Международная антивирусная компания ESET раскрыла масштабную кибератаку Buhtrap, приоритетной целью которой стали российские банки и заражения которой на 88% пришлись на российский бизнес. Операция Buhtrap длилась как минимум год, говорится в сообщении ESET.

Злоумышленники устанавливали вредоносное ПО на компьютеры с операционной системой Windows, где русский язык установлен по умолчанию. Источником заражения был документ в формате Word с эксплойтом, который рассылался через фишинговые письма по электронной почте. Документы могли имитировать счета за оказание услуг, контракты оператора связи «МегаФон», указано в сообщении ESET.

Открытый вирусный документ устанавливает на компьютер банковское шпионское ПО через скачивание самораспаковывающегося архива 7z с вредоносными модулями. Многие модули подписаны действительными цифровыми сертификатами, выданными зарегистрированным в Москве юридическим лицам.

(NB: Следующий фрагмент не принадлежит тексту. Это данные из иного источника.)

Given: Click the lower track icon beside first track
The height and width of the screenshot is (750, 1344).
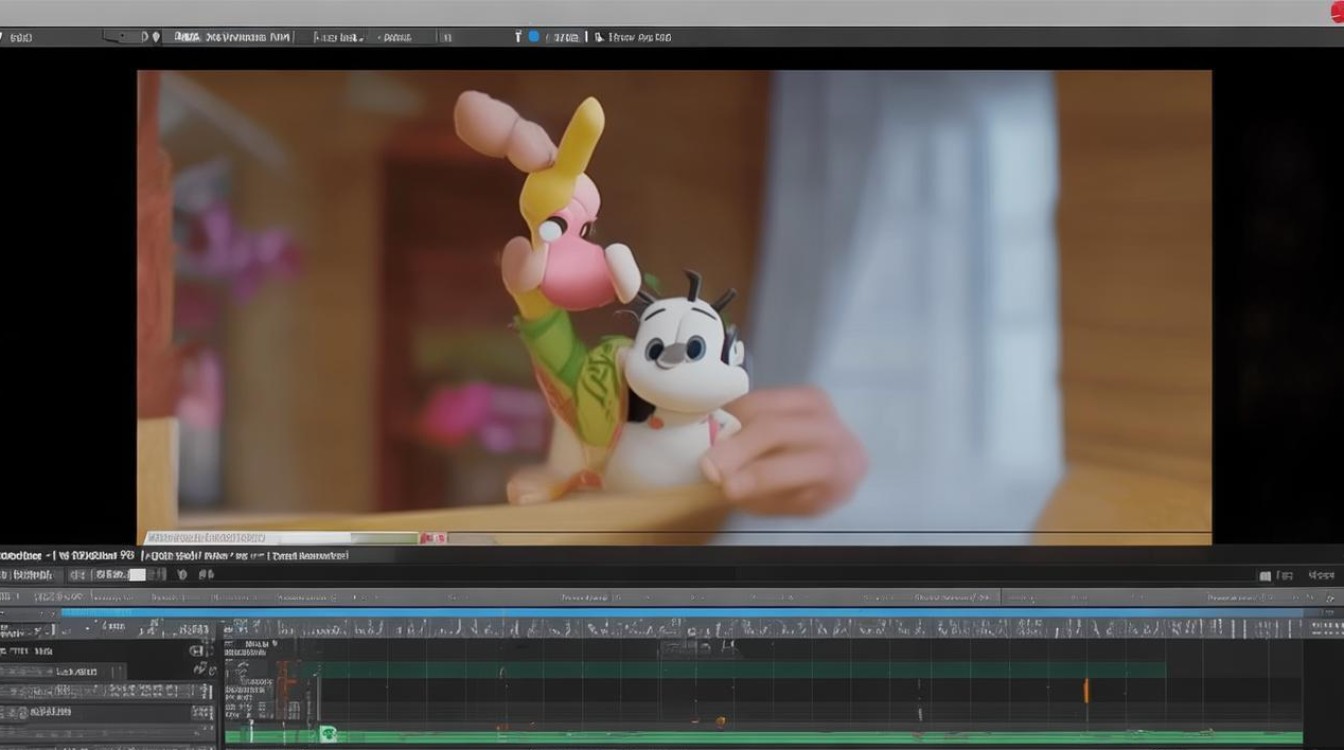Looking at the screenshot, I should pos(201,669).
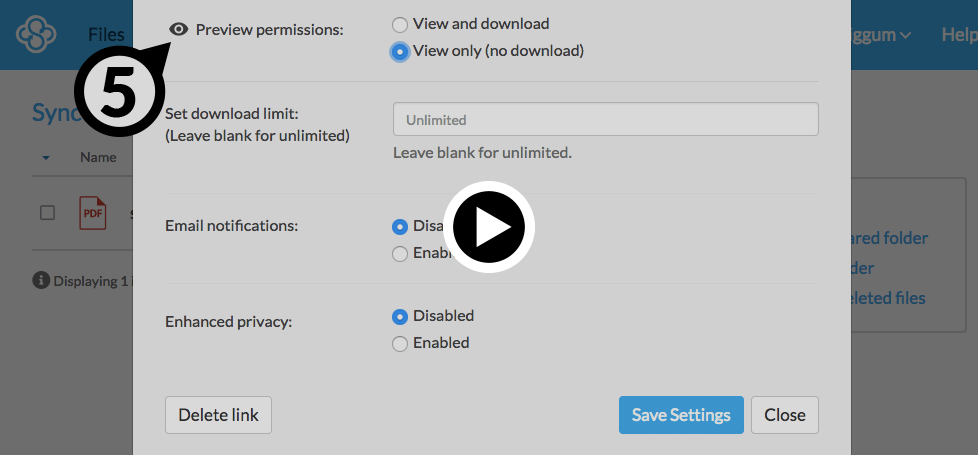This screenshot has width=978, height=455.
Task: Click the Delete link button
Action: [x=218, y=415]
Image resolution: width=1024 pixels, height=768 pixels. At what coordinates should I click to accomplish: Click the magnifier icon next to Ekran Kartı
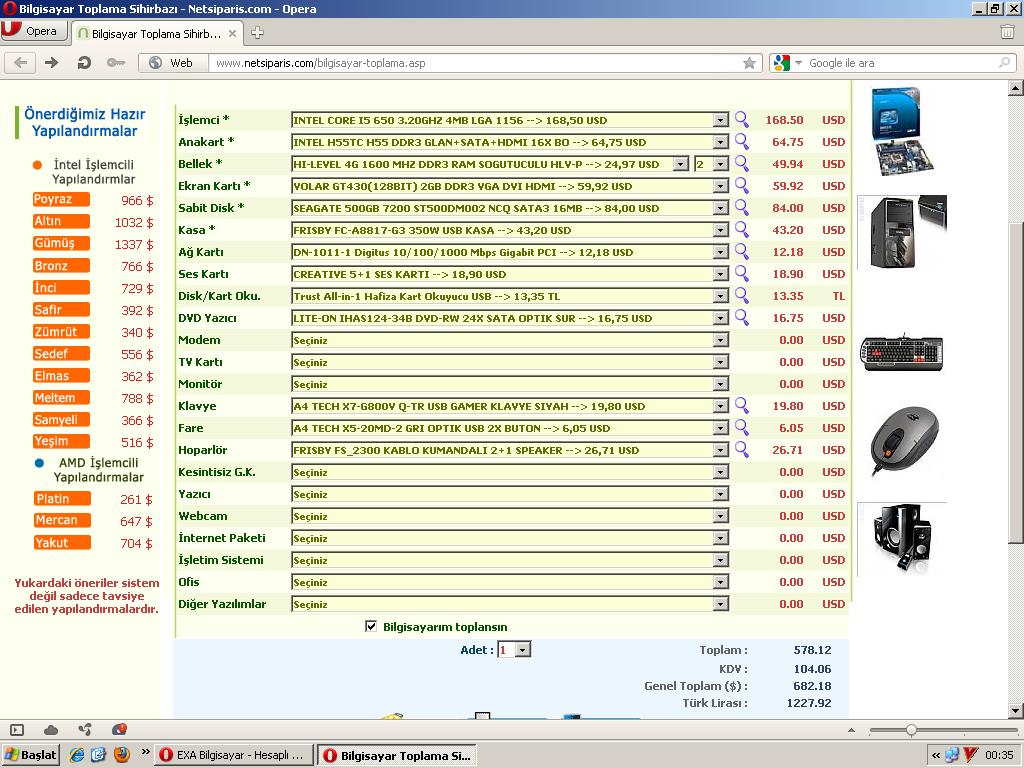741,185
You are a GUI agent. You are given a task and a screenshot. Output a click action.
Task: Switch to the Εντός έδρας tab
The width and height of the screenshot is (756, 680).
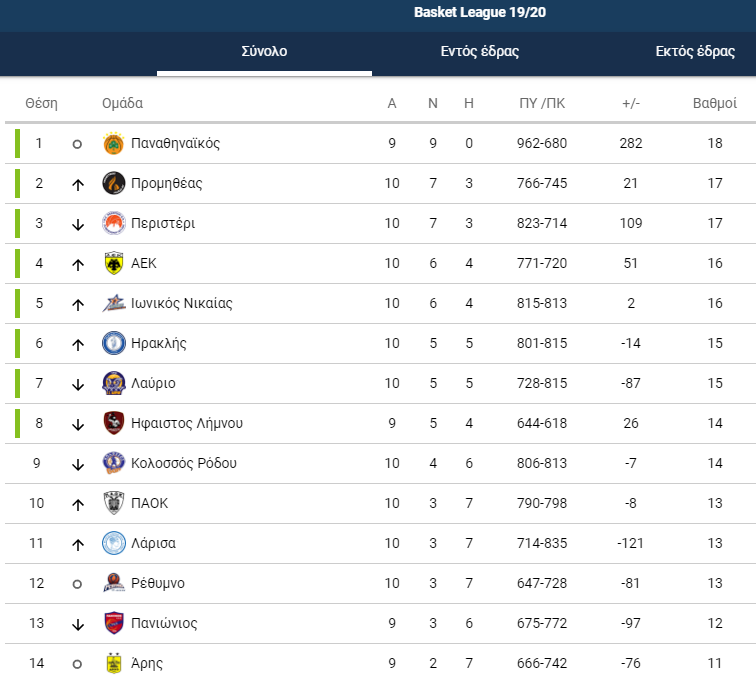coord(480,51)
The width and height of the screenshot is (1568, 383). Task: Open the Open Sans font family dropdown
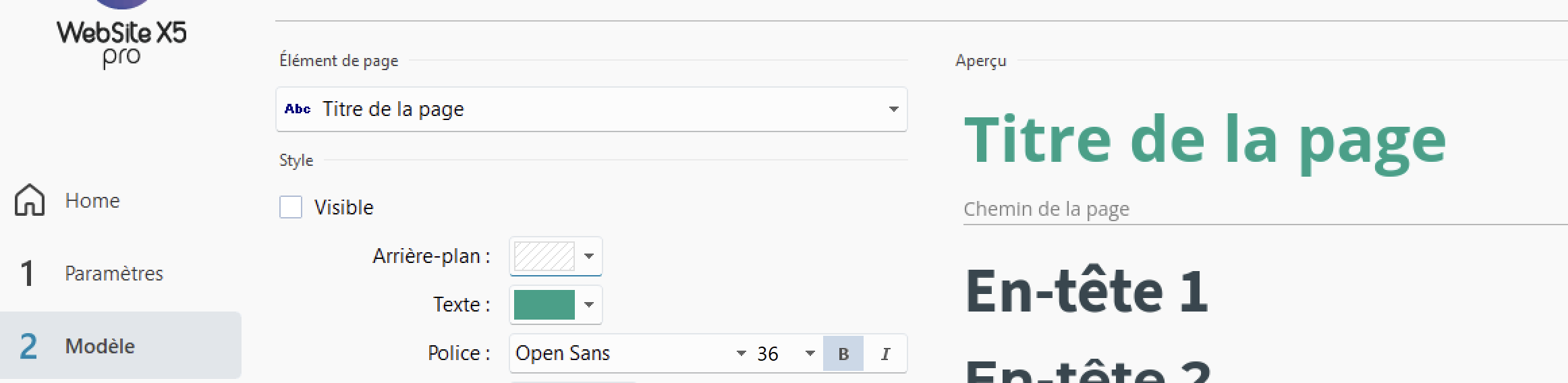coord(630,353)
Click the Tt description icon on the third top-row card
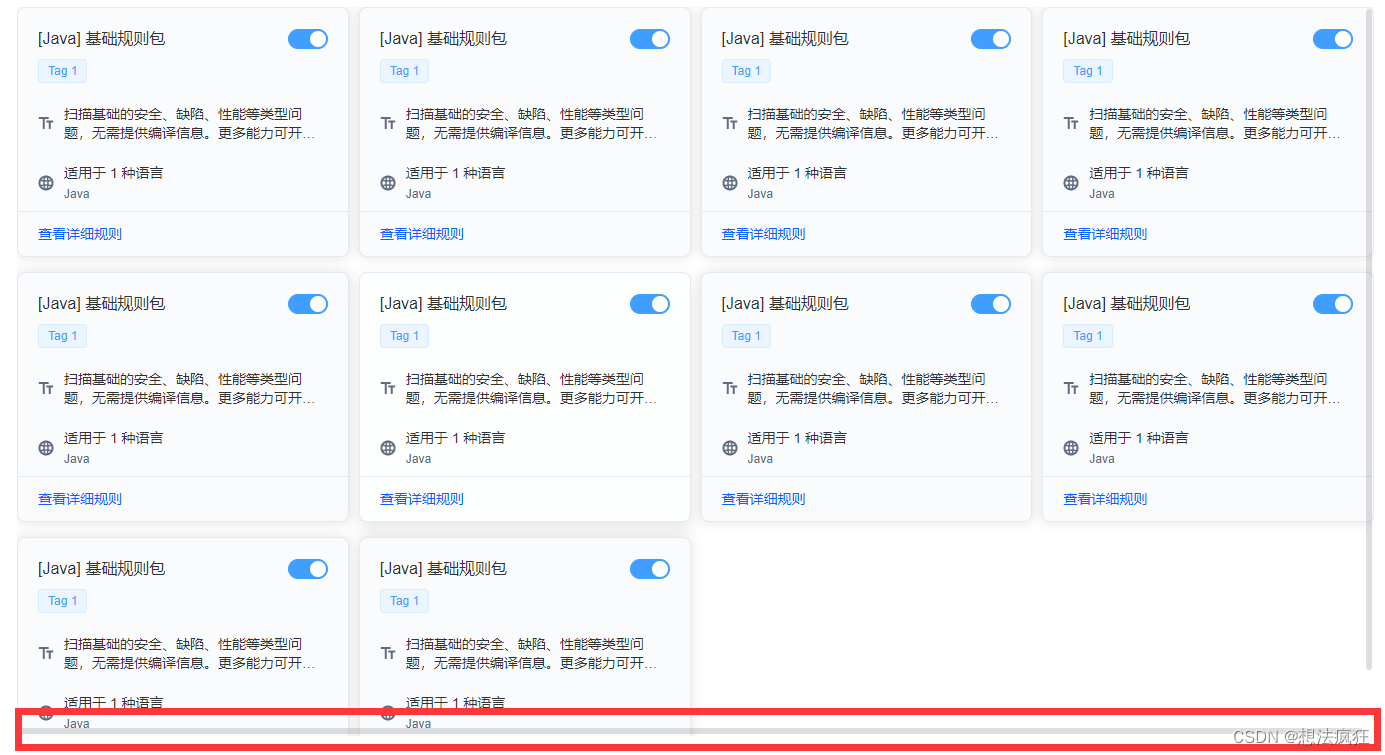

«Как только вредоносная программа будет установлена, атакующие воспользуются программными инструментами, чтобы расширить свои полномочия в системе и выполнять другие задачи: компрометировать остальные компьютеры, шпионить за пользователем и отслеживать его банковские трансакции», — пояснил вирусный аналитик ESET Жан-Йен Бутен.

В частности, шпионское ПО отслеживает и передает на удаленный сервер нажатие клавиш и содержимое буфера обмена, а также перечисляет смарт-карты, присутствующие в системе. Методы злоумышленников, стоящих за Buhtrap, характерны для таргетированных атак, не связанных с финансовым мошенничеством, отметили в ESET.